#### READING PASSAGE

Class action plaintiffs are not required to understand complex legal
terms or to direct litigation strategy, as long as they are "aware of the
basic facts underlying the lawsuit as alleged in the complaint and [do]
not abdicate [their] obligations to fellow class members." Id. A
review of the deposition transcripts reveals that lead plaintiffs have
satisfied this requirement. See Appendix of Exhibits in Support
of Memorandum of Law in Support of Plaintiffs' Motion for Class
Certification ("PL Class Cert. App."), Ex. 1 (Webster Dep.) 61:19-64:2,
79:16-85:2; Ex. 2 (Moore Dep.) 88:6-95:13, Ex. 3 (Valente Dep.)
59:12-63:20. Thus, proposed class representatives satisfy the adequacy
3. The requirements of Fed.R.Civ.P. 23(b)(3)
In addition to satisfying the requirements of Rule 23(a), a potential
class action must qualify under one of the categories set forth in
Rule 23(b). Plaintiffs rely on Rule 23(b)(3), which allows class certification
if "the court finds that the questions of law or fact common to the
members of the class predominate over any questions affecting only
individual members, and that a class action is superior to other
available methods for the fair and efficient adjudication of the
controversy." Plaintiffs contend that both prongs of the (b)(3) category
of Rule 23 are satisfied here.
With respect to the first prong, plaintiffs argue that "[w]here, as
here, the complaint alleges that defendants have made false
representations, the issues of law and fact that flow from that activity
predominate over any individual issues rendering class treatment
Mem. Class Cert. at 18, Defendants counter by arguing that class
certification should be denied because individual issues predominate.
Specifically, defendants argue that the fraud-on-the-market theory
("FOMT"), under which plaintiffs' reliance on alleged misrepresentations
is presumed, does not apply. Def. Mem. Class Cert. at 11. According to
the FOMT, "an individual plaintiff need not show that he actually read or
heard a misrepresentation" but rather "is presumed to have relied on it
by virtue of his reliance on a market that fully digests all available
material information about a security and incorporates it into that
security's price," Cromer Fin. Ltd. v. Berger, 205 F.R.D. 113,
128 (S.D.N.Y. 2001) (citing the seminal case on the FOMT, Basic Inc.
v. Levinson, 485 U.S. 224, 108 S.Ct. 978 (1988)).

########

REQUIREMENT A => Decide whether each statement below agrees with the passage on class certification, answering yes or no and quoting the words of the passage that settle it: (i) Class action plaintiffs must understand complex legal terms. (ii) Plaintiffs rely on Rule 23(b)(3). (iii) Under the fraud-on-the-market theory, an individual plaintiff must show that he actually read or heard a misrepresentation.
REQUIREMENT B => Transcribe the passage on class certification word for word, covering everything from "Class action plaintiffs" down to "3 (Valente Dep.)".
REQUIREMENT C => Go on with the passage on class certification, starting after its final sentence.

#### GIVEN INFORMATION

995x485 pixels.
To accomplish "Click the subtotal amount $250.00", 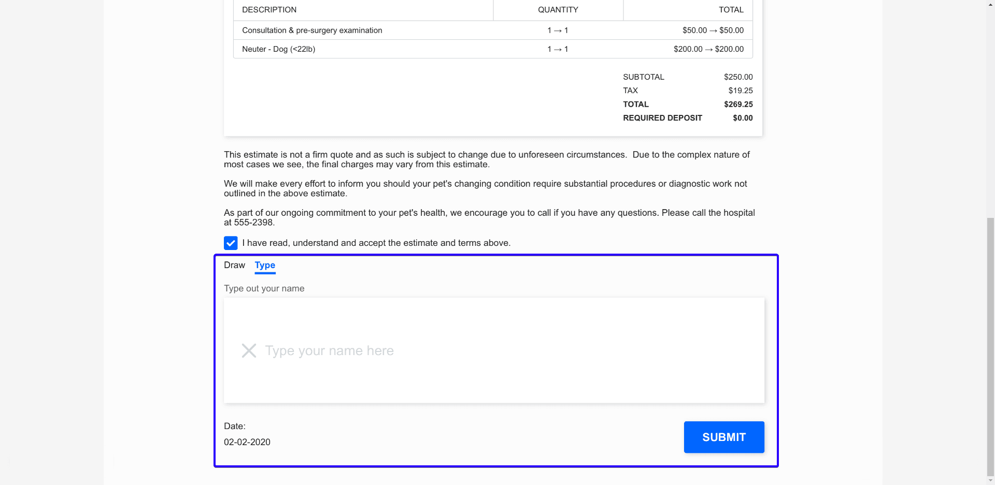I will tap(738, 77).
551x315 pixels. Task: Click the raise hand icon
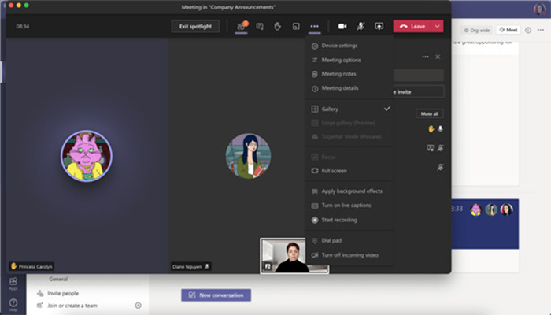[277, 26]
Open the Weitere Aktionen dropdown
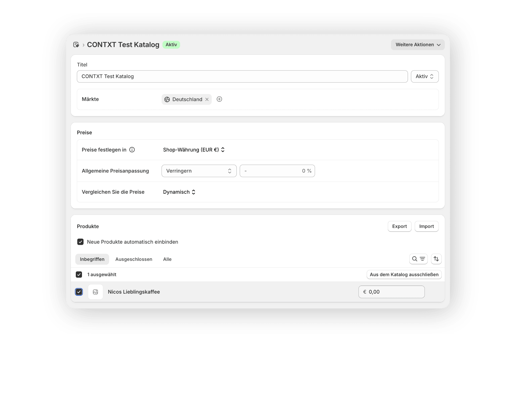Viewport: 516px width, 403px height. (418, 45)
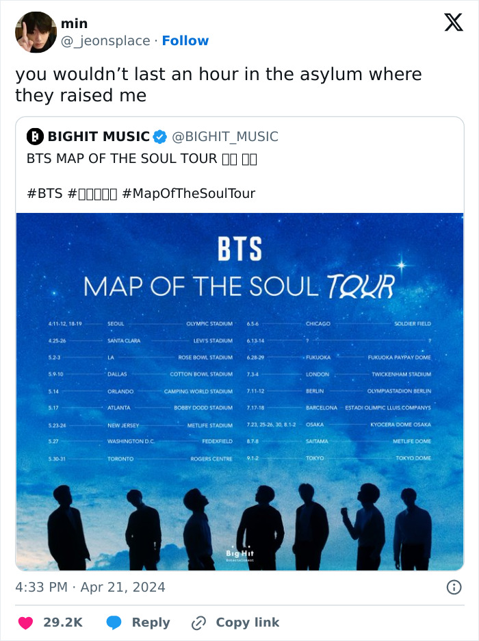Screen dimensions: 479x641
Task: Click the Copy link text
Action: 247,623
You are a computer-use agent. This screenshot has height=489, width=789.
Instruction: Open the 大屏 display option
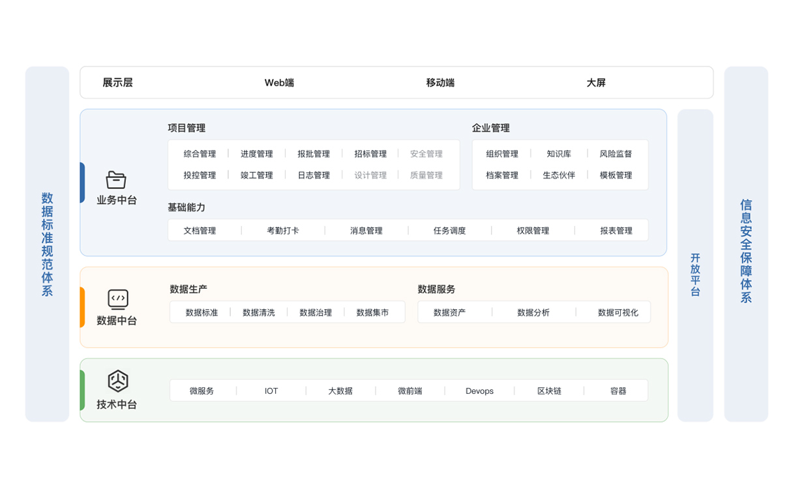[x=596, y=83]
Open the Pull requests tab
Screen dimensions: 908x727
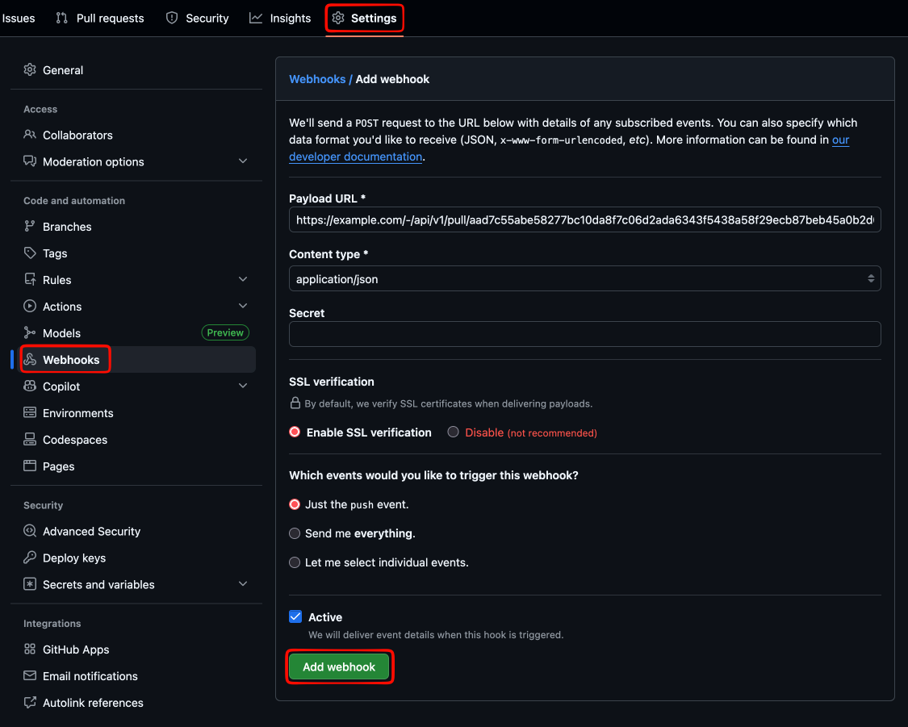pyautogui.click(x=100, y=18)
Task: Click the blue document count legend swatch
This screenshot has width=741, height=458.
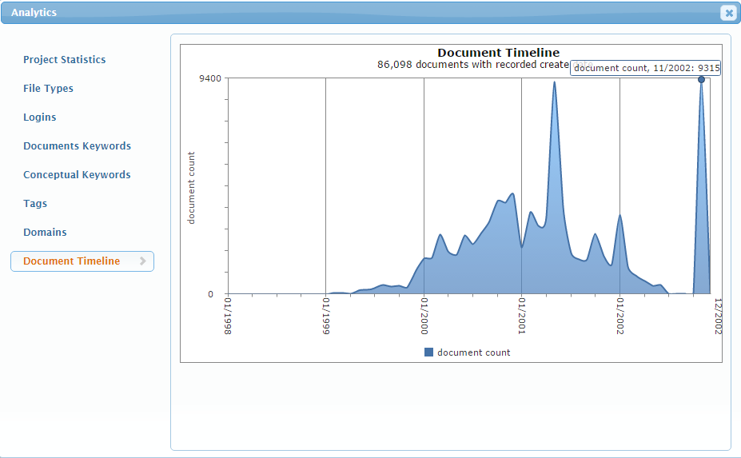Action: 428,352
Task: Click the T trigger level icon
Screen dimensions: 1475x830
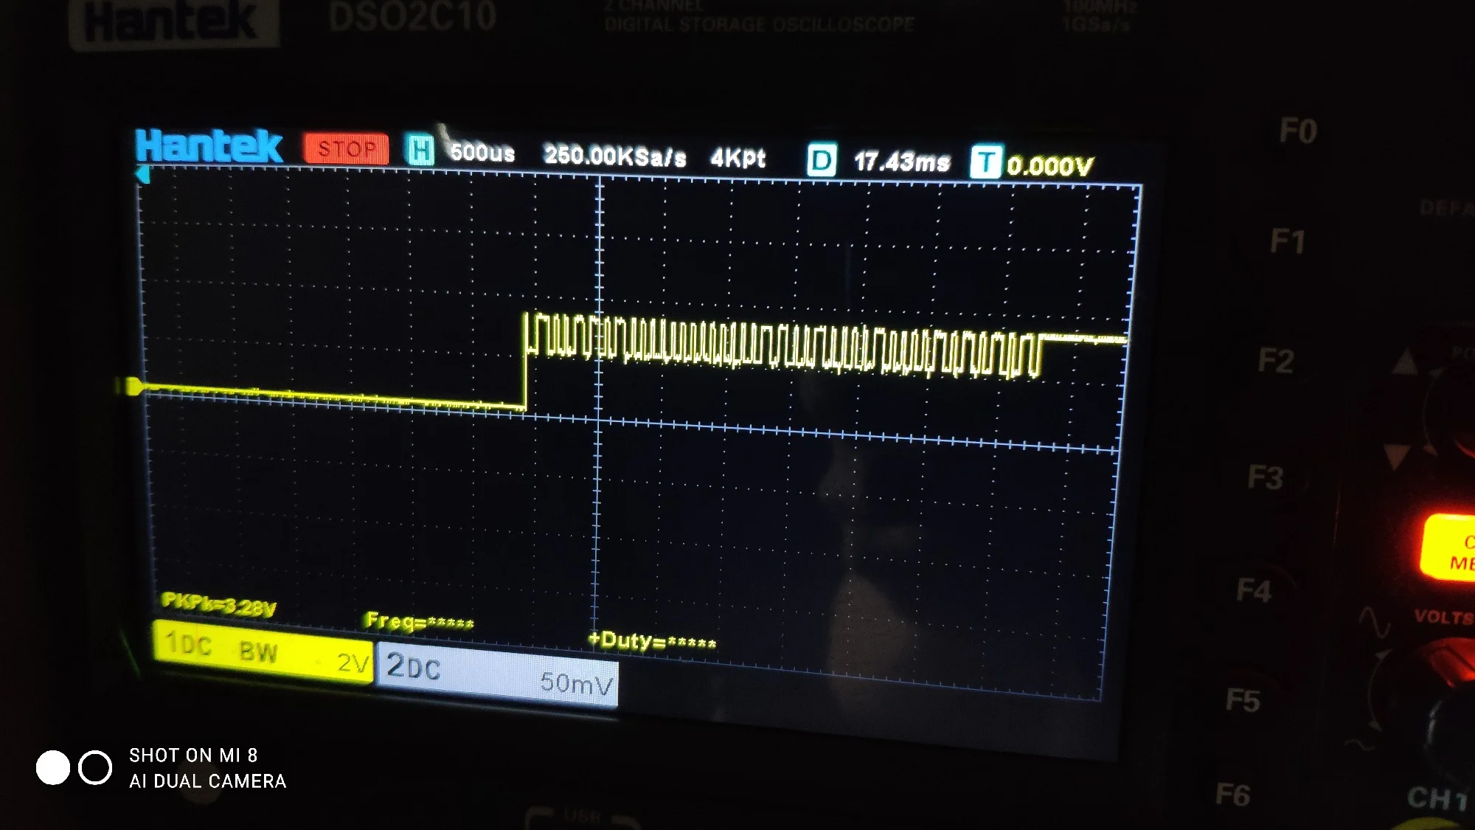Action: pyautogui.click(x=986, y=162)
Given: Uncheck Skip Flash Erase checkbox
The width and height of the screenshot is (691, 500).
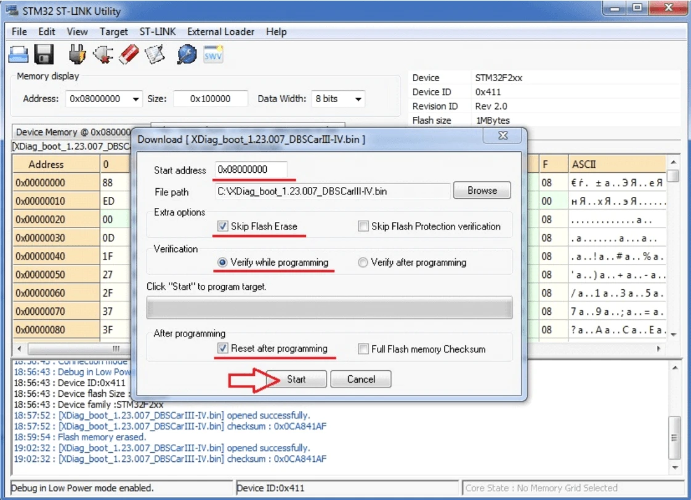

########

WRITTEN REPLY A =>
(i) No: "Class action plaintiffs are not required to understand complex legal terms or to direct litigation strategy"
(ii) Yes: "Plaintiffs rely on Rule 23(b)(3)"
(iii) No: "an individual plaintiff need not show that he actually read or heard a misrepresentation"

WRITTEN REPLY B =>
Class action plaintiffs are not required to understand complex legal
terms or to direct litigation strategy, as long as they are "aware of the
basic facts underlying the lawsuit as alleged in the complaint and [do]
not abdicate [their] obligations to fellow class members." Id. A
review of the deposition transcripts reveals that lead plaintiffs have
satisfied this requirement. See Appendix of Exhibits in Support
of Memorandum of Law in Support of Plaintiffs' Motion for Class
Certification ("PL Class Cert. App."), Ex. 1 (Webster Dep.) 61:19-64:2,
79:16-85:2; Ex. 2 (Moore Dep.) 88:6-95:13, Ex. 3 (Valente Dep.)

WRITTEN REPLY C =>
Defendants argue that the "market for Ashanti's Global Depository
Receipts ("GDRs") was likely not efficient, making the
fraud-on-the-market doctrine inapplicable in the first instance." Def.
Mem. Class Cert. at 11. Defendants make the argument that the market for
Ashanti securities was not efficient based on an expert report by
Professor Paul A. Gompers of Harvard Business School, which defendants
filed with the court. First, defendants explain that based on an analysis
of the trading of Ashanti securities on the New York Stock Exchange
("NYSE") and the London Stock Exchange ("LSE"), Professor Gompers
concluded that there were (1) significant differences between the prices
at which Ashanti shares and GDRs traded on the LSE and (2) between the
prices at which Ashanti GDRs traded on the NYSE and the LSE at similar
times. Id. at 12. Second, in studying how Ashanti's trading
price moved in relation to news announcements, Gompers observed that
there were a number of significant price changes for Ashanti in the
absence of new information, which he concluded cast doubt on the
efficiency of the market for Ashanti securities. Id. Third,
Gompers observed that the fact that price of
Ashanti securities did not drop in response to the August 1999
Hathaway Report,*fn6 which stated that Ashanti would face margin calls
should there be an upward spike in gold prices, indicates either that the
market for Ashanti securities was not efficient or that the price of
Ashanti's stock was inflated because the market was efficient but had
already incorporated the Hathaway report's analysis in the stock price.
Id. at 13. Fourth, Professor Gompers observed that the
possibility that Ashanti securities were inefficiently traded is
bolstered by the fact that there was very little short interest in
Ashanti, possibly due to the fact that a significant proportion of
Ashanti stock was owned by Lonmin plc, the Government of Ghana, and
institutional investors during the proposed class period. Id.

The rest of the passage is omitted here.